State Key Laboratory of Public Big Data, College of Computer Science and Technology,Guizhou University, Guiyang, 550025, Guizhou, PR China.
State Key Laboratory of Public Big Data, College of Computer Science and Technology,Guizhou University, Guiyang, 550025, Guizhou, PR China.
Neural Netw. 2022 Nov;155:144-154. doi: 10.1016/j.neunet.2022.08.006. Epub 2022 Aug 17.

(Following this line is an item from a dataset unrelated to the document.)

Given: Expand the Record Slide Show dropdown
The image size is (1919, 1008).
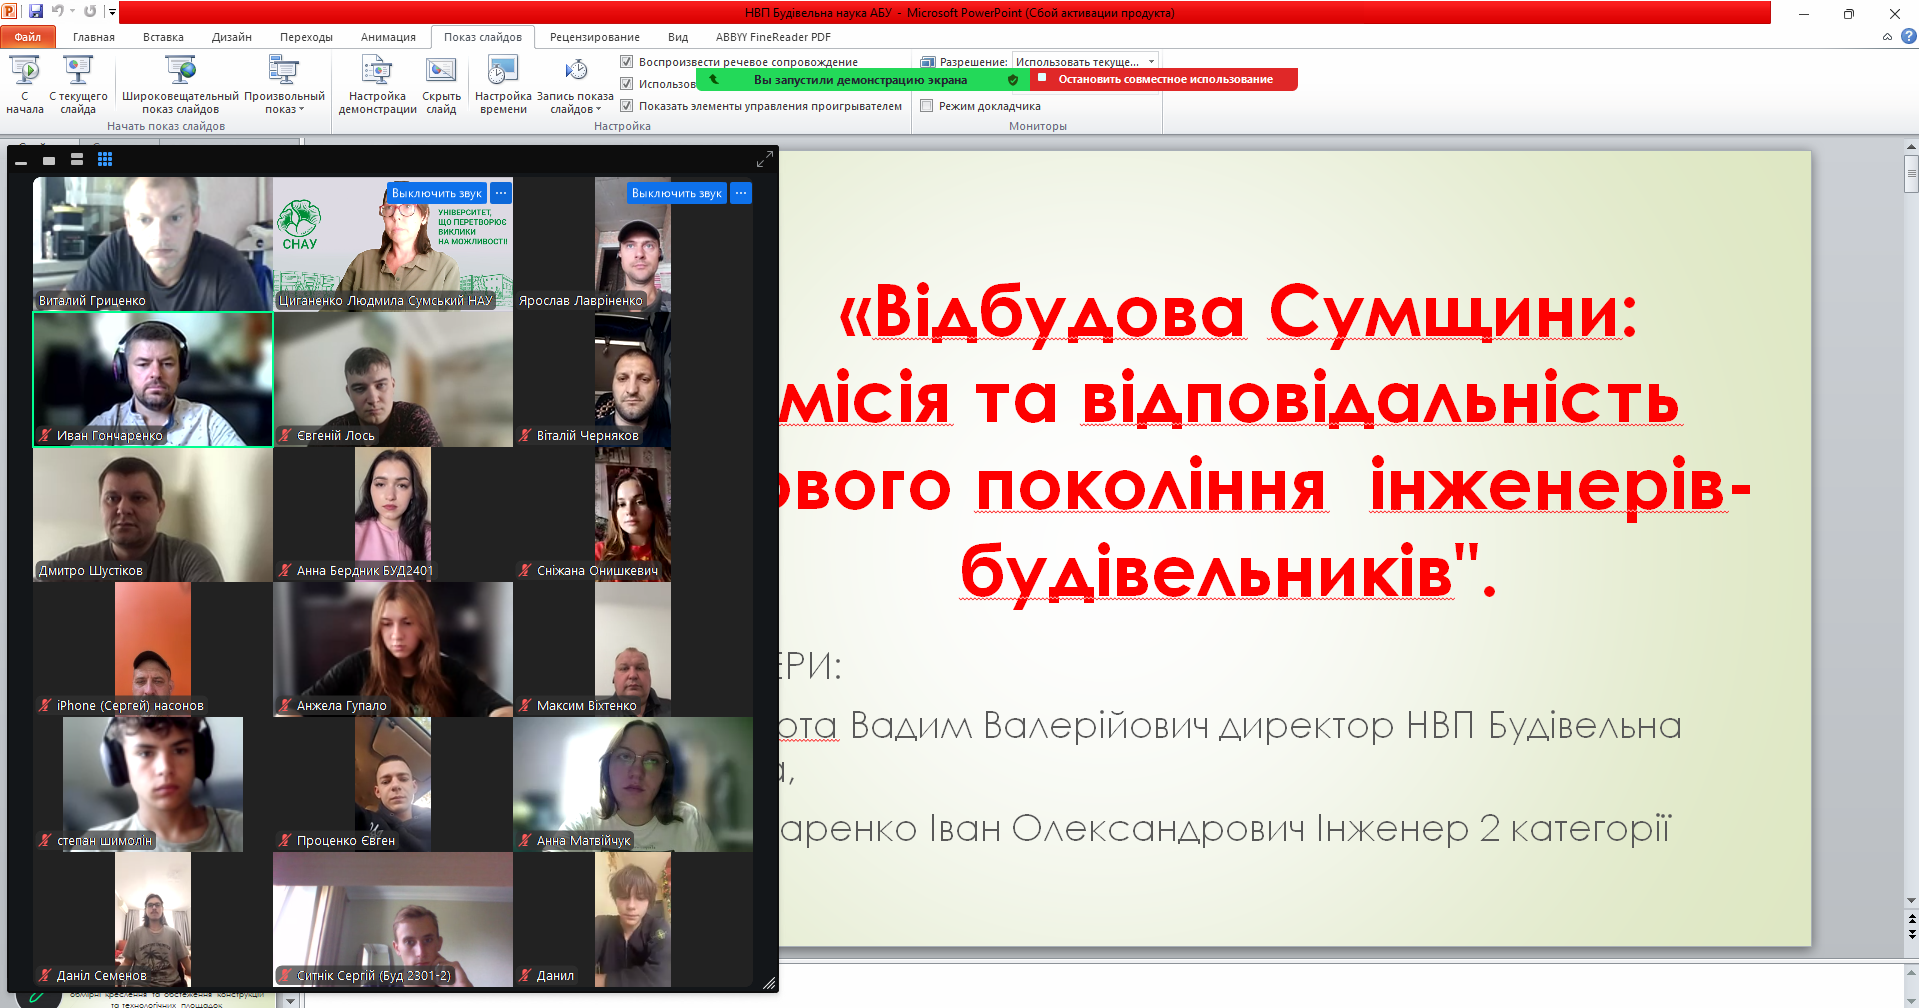Looking at the screenshot, I should pyautogui.click(x=575, y=103).
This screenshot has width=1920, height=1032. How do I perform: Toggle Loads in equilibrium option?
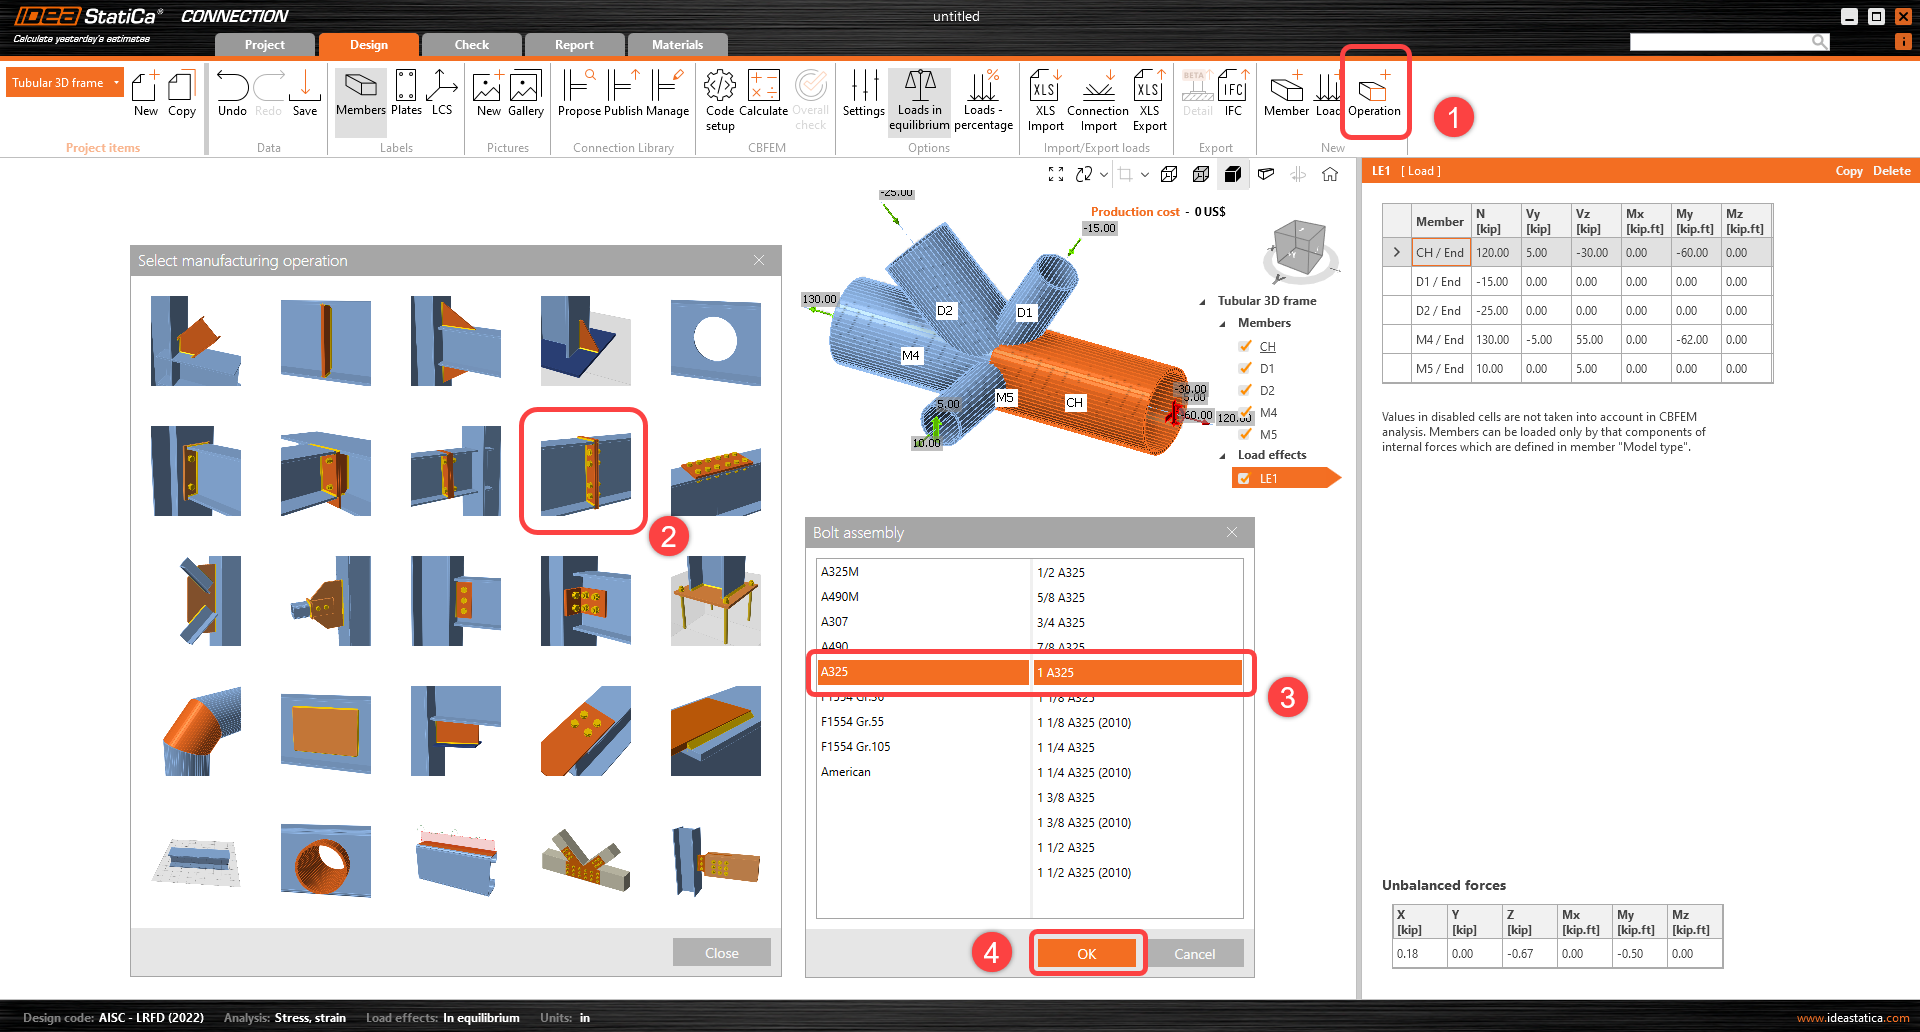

Structural deep clustering involves the use of neural networks for fusing semantic and structural representations for clustering tasks, and it has been receiving increasing attention. In some pioneering works, auto-encoder (AE)-specific representations were integrated with a graph convolutional network (GCN)-specific representation by delivering semantic information to the GCN module layer-by-layer. Although promising performance has been achieved in various applications, we observed that a vital aspect was overlooked in these works: the structural information may vanish in the learning process because of the over-smoothing problem of the GCN module, leading to non-representative features and, thus, deteriorating clustering performance. In this study, we address this issue by proposing a structure enhanced deep clustering network. The GCN-specific structural data representation is enhanced and supervised by its structural information. Specifically, the GCN-specific structural data representation is strengthened during the learning process by combining it with a structure enhanced semantic (SES) representation. A novel structure enhanced AE, named the weighted neighbourhood AE (wNAE), is employed to learn the SES representation for each data sample. Finally, we design a joint supervision strategy to uniformly guide the simultaneous learning of the wNAE and GCN modules and the clustering assignment. Experimental results for different datasets empirically validate the importance of semantic and neighbour-wise structure learning.
结构深度聚类涉及使用神经网络融合语义和结构表示进行聚类任务,它受到越来越多的关注。在一些开创性的工作中,通过将语义信息逐层传递给图卷积网络(GCN)模块,将自动编码器(AE)特定表示与 GCN 特定表示集成在一起。尽管在各种应用中取得了有希望的性能,但我们观察到这些工作中忽略了一个重要方面:由于 GCN 模块的过平滑问题,结构信息可能在学习过程中消失,导致特征不具有代表性,从而降低聚类性能。在这项研究中,我们通过提出一种结构增强的深度聚类网络来解决这个问题。通过其结构信息增强和监督 GCN 特定的结构数据表示。具体来说,通过将 GCN 特定的结构数据表示与结构增强的语义(SES)表示相结合,在学习过程中加强 GCN 特定的结构数据表示。我们采用了一种新的结构增强自动编码器,称为加权邻域自动编码器(wNAE),用于学习每个数据样本的 SES 表示。最后,我们设计了一种联合监督策略,以统一指导 wNAE 和 GCN 模块以及聚类分配的同时学习。来自不同数据集的实验结果经验性地验证了语义和邻域结构学习的重要性。